### Source data
──────────

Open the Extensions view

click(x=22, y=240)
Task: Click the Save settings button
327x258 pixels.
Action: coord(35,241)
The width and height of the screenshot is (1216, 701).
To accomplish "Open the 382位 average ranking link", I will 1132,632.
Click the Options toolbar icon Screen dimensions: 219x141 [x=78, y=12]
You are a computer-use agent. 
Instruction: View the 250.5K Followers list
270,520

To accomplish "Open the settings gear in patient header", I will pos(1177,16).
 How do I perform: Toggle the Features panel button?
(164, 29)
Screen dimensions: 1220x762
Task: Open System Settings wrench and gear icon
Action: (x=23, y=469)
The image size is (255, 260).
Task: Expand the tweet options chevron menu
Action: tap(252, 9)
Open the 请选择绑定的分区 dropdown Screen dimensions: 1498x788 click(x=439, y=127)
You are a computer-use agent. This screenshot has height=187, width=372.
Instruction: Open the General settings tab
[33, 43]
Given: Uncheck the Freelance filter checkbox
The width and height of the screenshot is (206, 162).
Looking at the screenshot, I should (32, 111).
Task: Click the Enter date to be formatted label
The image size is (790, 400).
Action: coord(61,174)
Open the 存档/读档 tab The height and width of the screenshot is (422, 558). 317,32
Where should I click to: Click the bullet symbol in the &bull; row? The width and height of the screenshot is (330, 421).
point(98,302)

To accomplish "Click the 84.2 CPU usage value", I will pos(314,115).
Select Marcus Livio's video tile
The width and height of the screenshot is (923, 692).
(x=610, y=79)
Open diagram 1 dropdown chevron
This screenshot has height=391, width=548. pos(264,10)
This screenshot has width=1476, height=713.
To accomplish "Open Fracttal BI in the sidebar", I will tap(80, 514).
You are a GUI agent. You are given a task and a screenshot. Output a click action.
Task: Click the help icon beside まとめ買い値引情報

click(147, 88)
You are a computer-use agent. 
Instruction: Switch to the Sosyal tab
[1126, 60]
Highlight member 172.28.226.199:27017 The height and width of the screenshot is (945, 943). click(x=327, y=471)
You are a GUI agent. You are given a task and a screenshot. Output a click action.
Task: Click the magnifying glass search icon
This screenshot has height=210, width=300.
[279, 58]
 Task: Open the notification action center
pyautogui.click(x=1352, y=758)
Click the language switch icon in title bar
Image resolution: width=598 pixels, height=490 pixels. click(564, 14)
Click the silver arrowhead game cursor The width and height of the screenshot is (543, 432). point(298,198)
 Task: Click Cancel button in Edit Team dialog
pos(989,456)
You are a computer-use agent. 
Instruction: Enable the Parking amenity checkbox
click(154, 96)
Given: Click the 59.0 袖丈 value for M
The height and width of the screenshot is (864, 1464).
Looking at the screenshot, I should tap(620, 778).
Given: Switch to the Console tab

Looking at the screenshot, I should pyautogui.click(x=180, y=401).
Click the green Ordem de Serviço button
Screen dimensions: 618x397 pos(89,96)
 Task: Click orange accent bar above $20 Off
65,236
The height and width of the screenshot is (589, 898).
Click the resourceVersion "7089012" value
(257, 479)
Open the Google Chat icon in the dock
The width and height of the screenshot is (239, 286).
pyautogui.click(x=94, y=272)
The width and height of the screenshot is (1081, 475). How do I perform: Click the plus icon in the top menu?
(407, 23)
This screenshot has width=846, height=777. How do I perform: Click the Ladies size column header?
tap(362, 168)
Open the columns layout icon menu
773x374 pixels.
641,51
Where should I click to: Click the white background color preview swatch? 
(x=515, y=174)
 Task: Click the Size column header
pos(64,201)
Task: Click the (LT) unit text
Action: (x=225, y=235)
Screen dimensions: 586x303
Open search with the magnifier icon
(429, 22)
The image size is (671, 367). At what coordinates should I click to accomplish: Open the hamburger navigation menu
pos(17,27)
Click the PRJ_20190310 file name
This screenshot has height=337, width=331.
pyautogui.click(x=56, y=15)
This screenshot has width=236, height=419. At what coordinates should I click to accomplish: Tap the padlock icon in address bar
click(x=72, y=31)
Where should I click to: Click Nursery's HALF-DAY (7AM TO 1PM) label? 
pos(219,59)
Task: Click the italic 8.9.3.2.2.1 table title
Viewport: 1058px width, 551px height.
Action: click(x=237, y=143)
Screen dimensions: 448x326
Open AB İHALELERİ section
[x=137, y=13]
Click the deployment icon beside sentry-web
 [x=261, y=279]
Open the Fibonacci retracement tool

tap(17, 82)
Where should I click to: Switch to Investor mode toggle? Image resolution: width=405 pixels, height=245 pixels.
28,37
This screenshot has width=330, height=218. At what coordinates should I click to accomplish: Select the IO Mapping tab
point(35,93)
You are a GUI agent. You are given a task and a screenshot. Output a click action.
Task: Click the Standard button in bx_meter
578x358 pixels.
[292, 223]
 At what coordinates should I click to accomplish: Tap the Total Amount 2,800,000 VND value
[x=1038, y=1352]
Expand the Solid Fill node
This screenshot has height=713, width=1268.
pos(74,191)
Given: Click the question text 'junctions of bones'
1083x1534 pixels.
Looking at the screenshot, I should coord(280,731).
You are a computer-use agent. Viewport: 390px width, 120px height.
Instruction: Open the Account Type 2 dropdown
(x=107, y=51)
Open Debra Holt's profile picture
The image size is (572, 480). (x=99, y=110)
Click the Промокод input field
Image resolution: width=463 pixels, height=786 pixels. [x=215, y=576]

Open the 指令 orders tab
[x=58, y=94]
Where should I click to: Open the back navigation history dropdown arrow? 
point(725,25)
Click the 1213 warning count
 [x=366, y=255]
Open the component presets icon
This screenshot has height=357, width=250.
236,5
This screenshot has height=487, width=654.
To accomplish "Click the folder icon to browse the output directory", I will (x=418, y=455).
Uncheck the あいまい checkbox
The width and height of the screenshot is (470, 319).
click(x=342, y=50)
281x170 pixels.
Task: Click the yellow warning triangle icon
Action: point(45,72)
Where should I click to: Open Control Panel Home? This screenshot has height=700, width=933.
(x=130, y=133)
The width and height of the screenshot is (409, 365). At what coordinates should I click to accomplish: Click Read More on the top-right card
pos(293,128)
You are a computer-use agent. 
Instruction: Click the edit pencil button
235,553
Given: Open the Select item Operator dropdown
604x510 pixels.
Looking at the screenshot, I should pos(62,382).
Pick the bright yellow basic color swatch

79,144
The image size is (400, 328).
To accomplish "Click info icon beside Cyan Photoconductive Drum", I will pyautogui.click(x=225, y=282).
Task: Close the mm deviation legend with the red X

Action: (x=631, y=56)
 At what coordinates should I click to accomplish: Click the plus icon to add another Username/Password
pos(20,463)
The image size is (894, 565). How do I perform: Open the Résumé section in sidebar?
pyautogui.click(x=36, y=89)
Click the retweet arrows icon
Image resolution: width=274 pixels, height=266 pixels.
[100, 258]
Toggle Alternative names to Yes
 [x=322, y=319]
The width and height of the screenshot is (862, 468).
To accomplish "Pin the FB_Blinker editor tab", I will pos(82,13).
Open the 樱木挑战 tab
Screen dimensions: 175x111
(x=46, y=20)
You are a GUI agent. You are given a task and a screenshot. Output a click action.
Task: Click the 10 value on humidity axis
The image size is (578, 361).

──────────

### Task instructions
Exact copies of the lines from the one containing "Open the component presets icon" through the end of the listing, both included, are the only thing wanted.

### Result below
Open the component presets icon
This screenshot has height=357, width=250.
236,5
This screenshot has height=487, width=654.
To accomplish "Click the folder icon to browse the output directory", I will (x=418, y=455).
Uncheck the あいまい checkbox
The width and height of the screenshot is (470, 319).
click(x=342, y=50)
281x170 pixels.
Task: Click the yellow warning triangle icon
Action: point(45,72)
Where should I click to: Open Control Panel Home? This screenshot has height=700, width=933.
(x=130, y=133)
The width and height of the screenshot is (409, 365). At what coordinates should I click to accomplish: Click Read More on the top-right card
pos(293,128)
You are a computer-use agent. 
Instruction: Click the edit pencil button
235,553
Given: Open the Select item Operator dropdown
604x510 pixels.
Looking at the screenshot, I should pos(62,382).
Pick the bright yellow basic color swatch

79,144
The image size is (400, 328).
To accomplish "Click info icon beside Cyan Photoconductive Drum", I will pyautogui.click(x=225, y=282).
Task: Close the mm deviation legend with the red X

Action: (x=631, y=56)
 At what coordinates should I click to accomplish: Click the plus icon to add another Username/Password
pos(20,463)
The image size is (894, 565). How do I perform: Open the Résumé section in sidebar?
pyautogui.click(x=36, y=89)
Click the retweet arrows icon
Image resolution: width=274 pixels, height=266 pixels.
[100, 258]
Toggle Alternative names to Yes
 [x=322, y=319]
The width and height of the screenshot is (862, 468).
To accomplish "Pin the FB_Blinker editor tab", I will pos(82,13).
Open the 樱木挑战 tab
Screen dimensions: 175x111
(x=46, y=20)
You are a GUI agent. You are given a task and a screenshot. Output a click action.
Task: Click the 10 value on humidity axis
The image size is (578, 361).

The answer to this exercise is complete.